“I have often dreamt that it would be so much nicer if there was no illness or poverty in the world and everyone was equal. However, until that day arrives I will continue to spend every waking hour trying to make a difference for the wonderful people of Bansang.” (Anita Smith, MBE, MRG)
Bansang Hospital is a 5-hour drive from the The Gambia’s capital, Banjul, in a small village centred around one dirt track. The village scarcely receives electricity – a few hours in the morning and again in the evening – and the majority of houses in the villages are made of mud. The hot, dry conditions of Sub-Saharan Africa make it difficult to grow crops; the only plantations surrounding the village are peanuts and couscous, with everything else imported at great expense.
During the leadership of Yahya Jammeh, which spanned 23 years, the region was aligned with the opposition and so was painfully neglected by the government – something that is immediately noticeable when visiting.
Anita first encountered Bansang during a holiday to The Gambia in 1992. The hospital was operating in terrible by any standards. Patients were lying in beds with rusted frames and stained mattresses, often four or five to a bed. The mosquito nets, which are essential in the region in the prevention of malaria, had holes. The hospital’s access to electricity was unreliable, with surgeons often operating by candlelight, amongst the rats that were frequent visitors in the operating theatres. One of Anita’s first projects was to create a new children’s ward, only because the existing ward let in water every time it rained.
Anita recognised early on that the hospital’s success was predicated upon the wellbeing and commitment of its staff, which is now central to her mission. Her biases initially led her to believe that the staff were motivated by money – as their salary equates to a mere £15 a month – only to realise that they were motivated by respect. They simply wanted recognition for their service to others. Bansang’s staff retention rate is near 100% and, in the last year, the Appeal has provided new housing for medical staff. Their previous accommodation was infested with rats, cockroaches and even snakes, which is a testament to the high quality of care that they were providing in spite of difficult conditions.
Indeed, the staff are among the most remarkable humans met by Damian and Natalia during their November 2018 visit. Education in the region is poor, so many people seek sponsorship to obtain medical degrees abroad. A recent addition to the team had learned Spanish in order to be able to study in Cuba, whilst the head nurse, Mariama, studied in China.
The CEO, Baba Jenj, chooses to live in inferior conditions to most of his staff. He refuses to accept more than necessary in order to divert funds to the betterment of the medical team. In fact, staff had to wait until he was travelling to paint his hut, as they knew that he would not accept the kind gesture otherwise.
Thus, it does not come as a surprise that Bansang Hospital has now been named the best public care provider in The Gambia, continuing to support the 600,000 people in the surrounding areas. Although, 27 years ago, Anita’s priorities were basic antibiotics and painkillers, the hospital now has three fully-functioning operating theatres and surgeons are the best equipped that they have ever been.
In The Gambia, 48.6% of people live below the poverty line, with 1 in 3 vulnerable to food insecurity (unreliable access to nutritious and affordable food) (source: https://www1.wfp.org/countries/gambia).
In 2017, from launch, Form pledged to provide a meal to the Appeal with every product sold. The Form Feeding Fund was set up to provide food to the patients and their companions, who have often travelled miles to receive medical attention without money to buy food or medicine.
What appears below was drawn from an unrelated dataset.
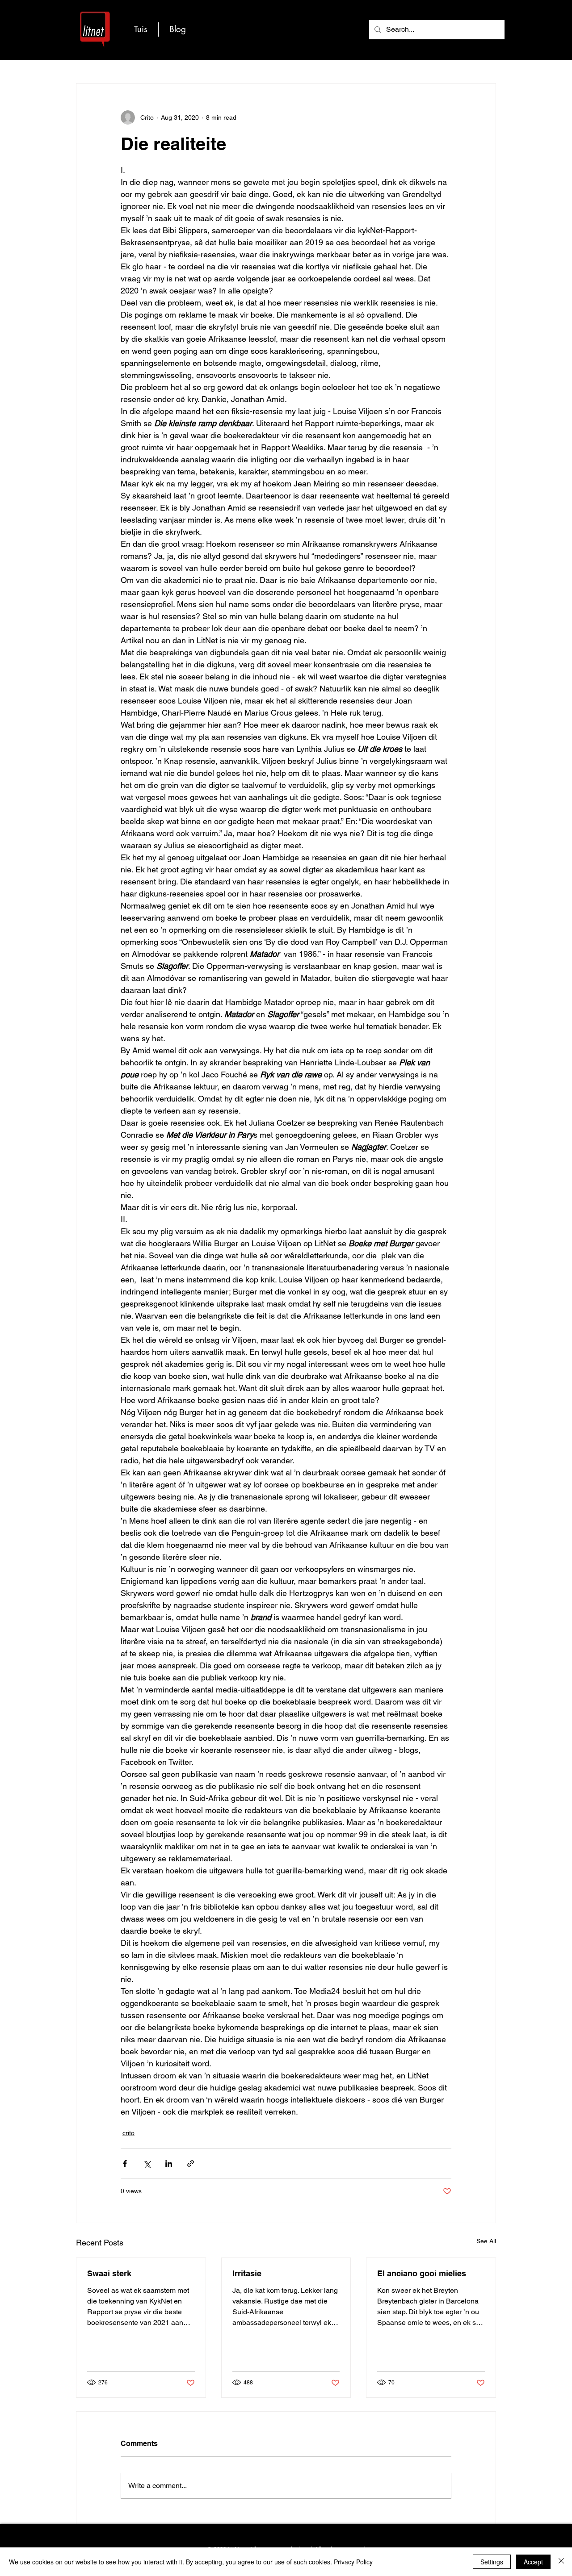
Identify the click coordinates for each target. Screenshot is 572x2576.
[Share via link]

Previously, people would often leave the hospital before being discharged, simply because their companions could not afford food. This resulted in high readmission rates that put unnecessary strain upon the hospital. The Fund is also used for the benefit of patients to purchase additional medicine and to complement the meals provided by the hospital.
Proper nourishment is fundamental to a full recovery, something that we take for granted in developed countries. The provision of money to patients and companions ensures that patients have the means and strength they need to recover.